• _ABOUT THIS TASK_
Please leave out pictures and print exactly the lines from the one that has "Task: Click the clock icon in bottom bar" through the last line of the material below.
RECORD EXTRACTS Block Start
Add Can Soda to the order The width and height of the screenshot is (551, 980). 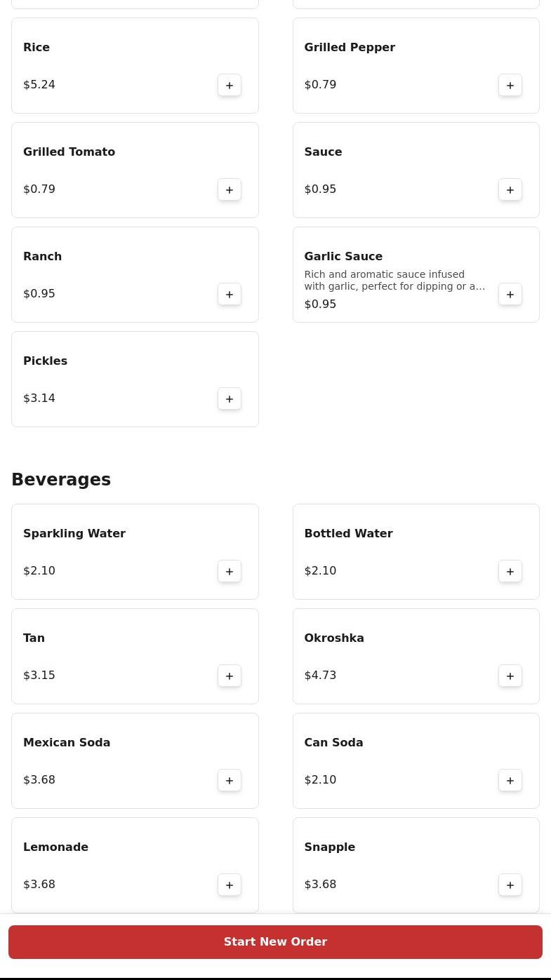click(x=510, y=780)
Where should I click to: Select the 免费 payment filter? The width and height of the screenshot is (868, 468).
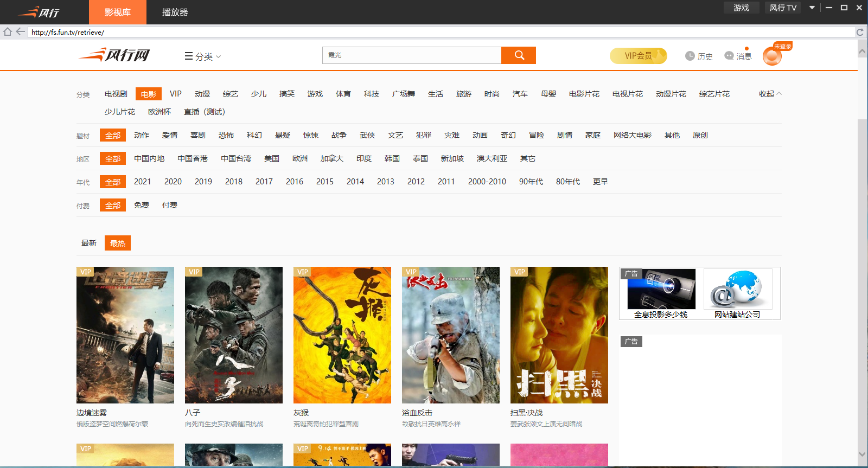coord(142,205)
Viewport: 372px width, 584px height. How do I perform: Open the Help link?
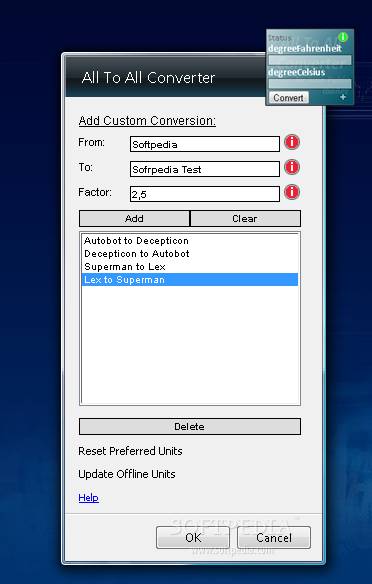[89, 498]
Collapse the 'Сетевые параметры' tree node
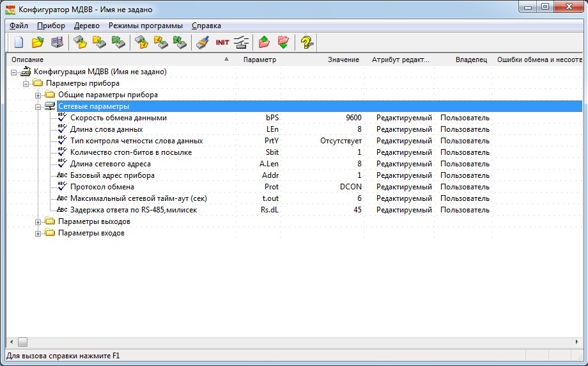588x366 pixels. click(x=38, y=106)
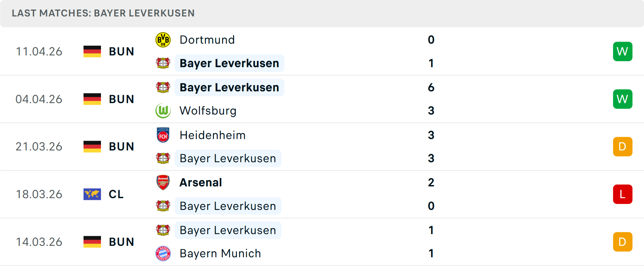Toggle the yellow D badge for the Heidenheim draw
644x266 pixels.
[x=623, y=146]
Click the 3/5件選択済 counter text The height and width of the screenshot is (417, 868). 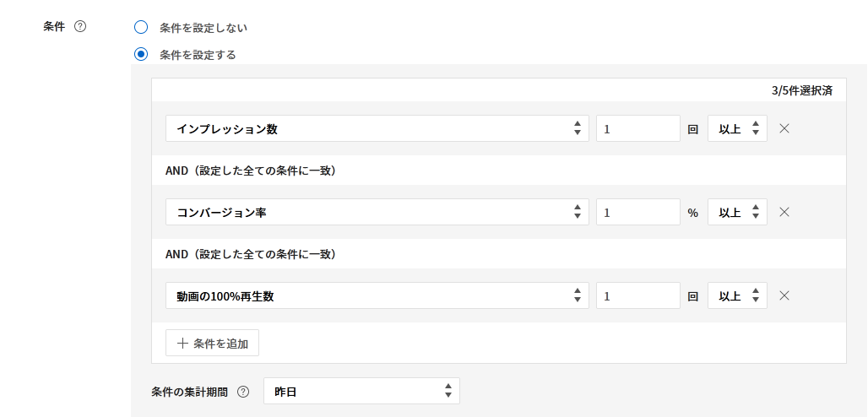coord(801,90)
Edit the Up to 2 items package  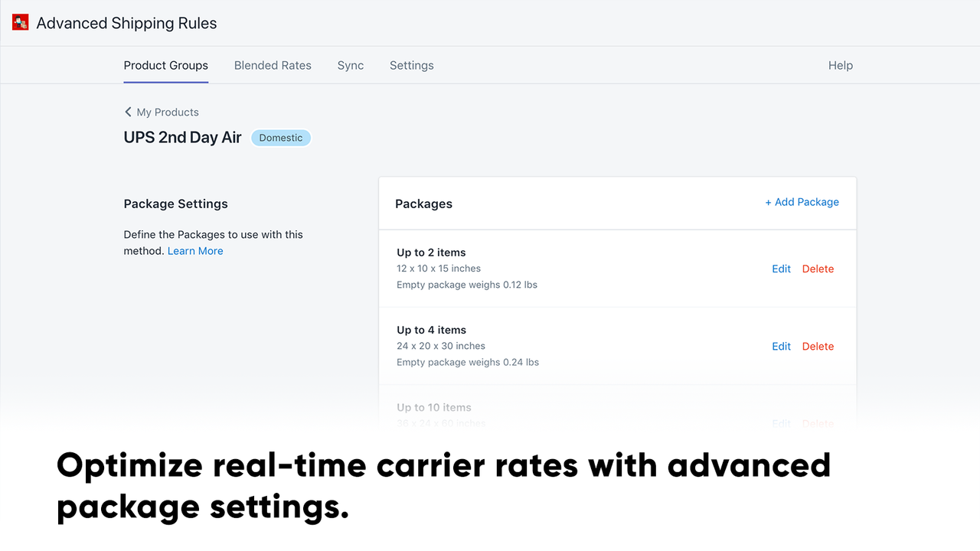pos(780,269)
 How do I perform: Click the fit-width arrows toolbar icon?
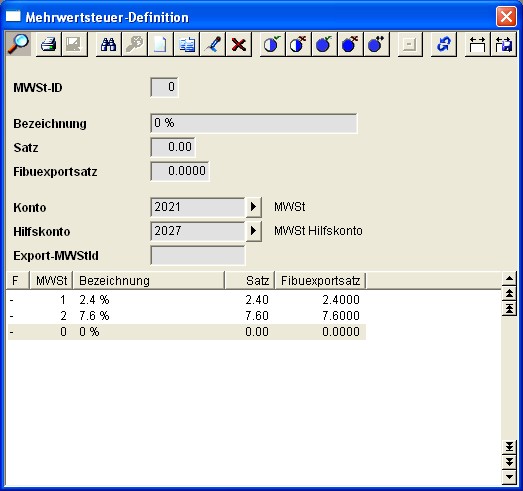pos(477,44)
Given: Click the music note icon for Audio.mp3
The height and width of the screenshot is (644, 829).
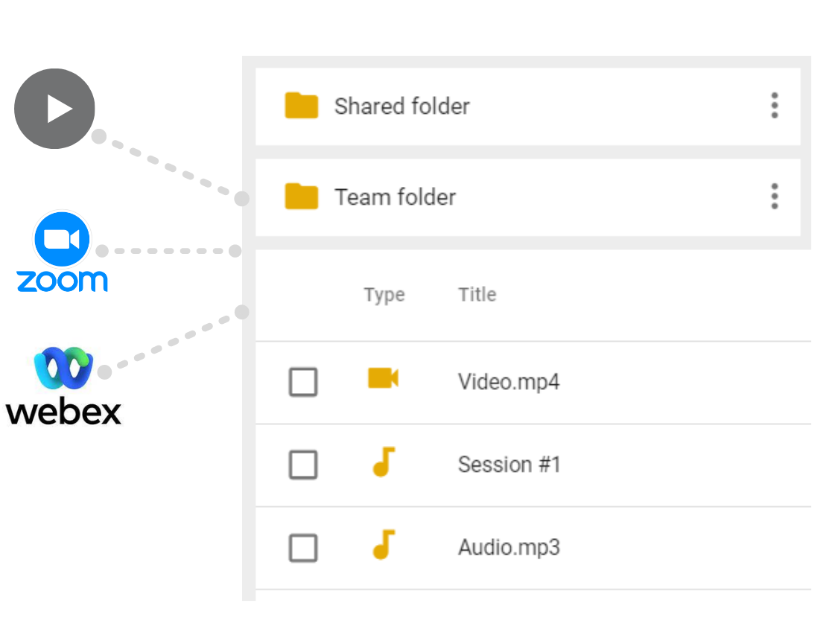Looking at the screenshot, I should click(383, 545).
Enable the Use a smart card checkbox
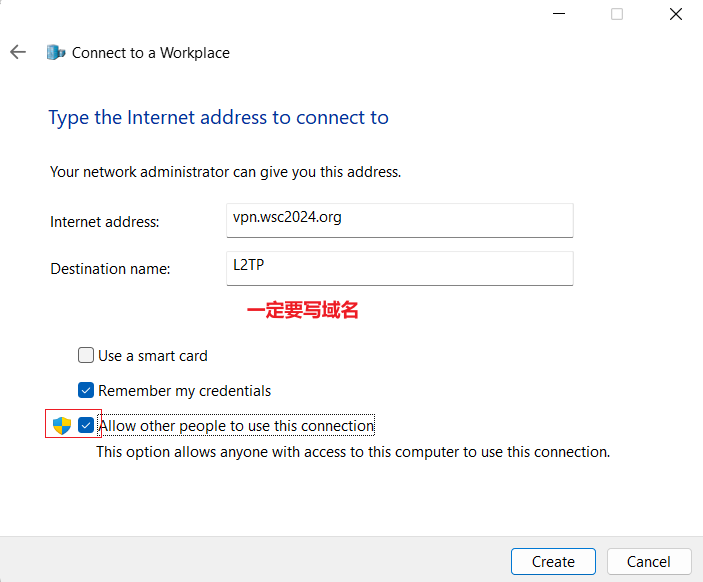 click(x=86, y=355)
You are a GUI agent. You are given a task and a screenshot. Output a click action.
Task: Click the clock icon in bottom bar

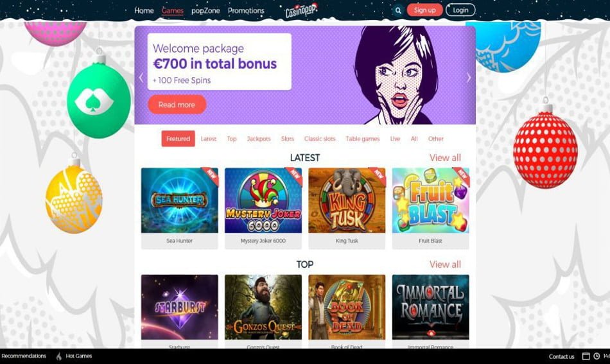(597, 356)
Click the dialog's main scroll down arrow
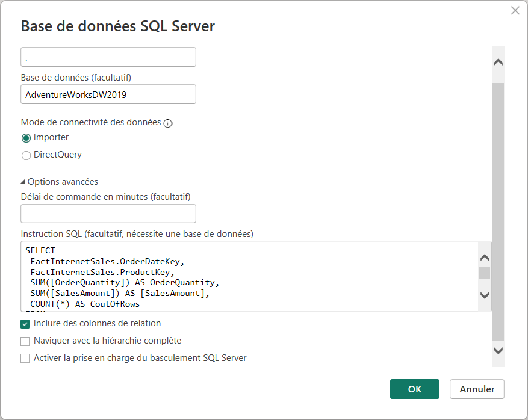Viewport: 528px width, 420px height. point(498,350)
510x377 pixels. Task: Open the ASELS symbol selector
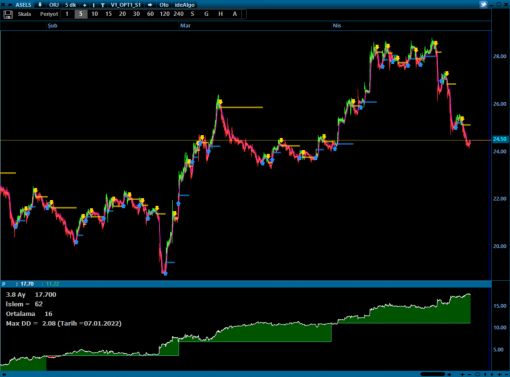point(23,5)
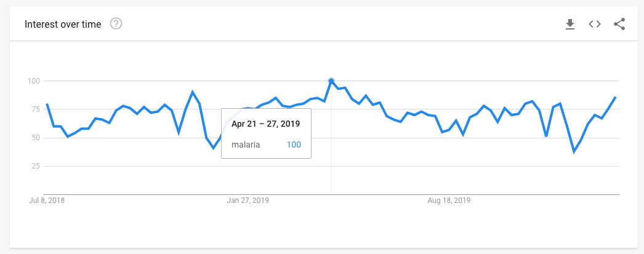The height and width of the screenshot is (254, 644).
Task: Share the Interest over time chart
Action: [619, 24]
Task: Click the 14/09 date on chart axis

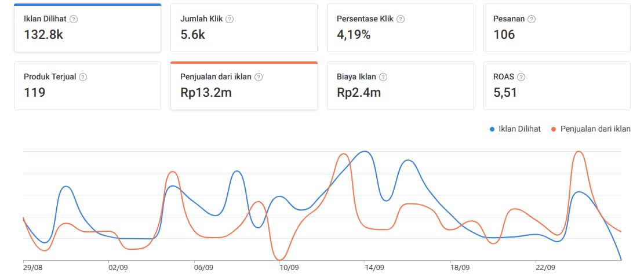Action: coord(374,268)
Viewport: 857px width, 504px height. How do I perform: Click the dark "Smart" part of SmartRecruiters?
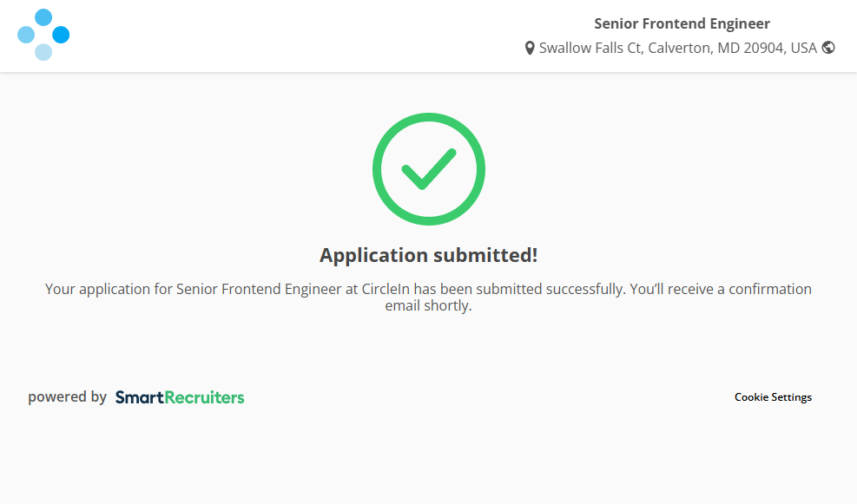click(140, 397)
RECORD EXTRACTS Block End
• _OUTPUT BELOW_
Task: Click the clock icon in bottom bar

(597, 356)
Click the dialog's main scroll down arrow
Viewport: 528px width, 420px height. point(498,350)
510x377 pixels. Task: Open the ASELS symbol selector
point(23,5)
The height and width of the screenshot is (254, 644).
Task: Share the Interest over time chart
Action: [619, 24]
Task: Click the 14/09 date on chart axis

Action: coord(374,268)
Viewport: 857px width, 504px height. How do I perform: Click the dark "Smart" part of SmartRecruiters?
click(140, 397)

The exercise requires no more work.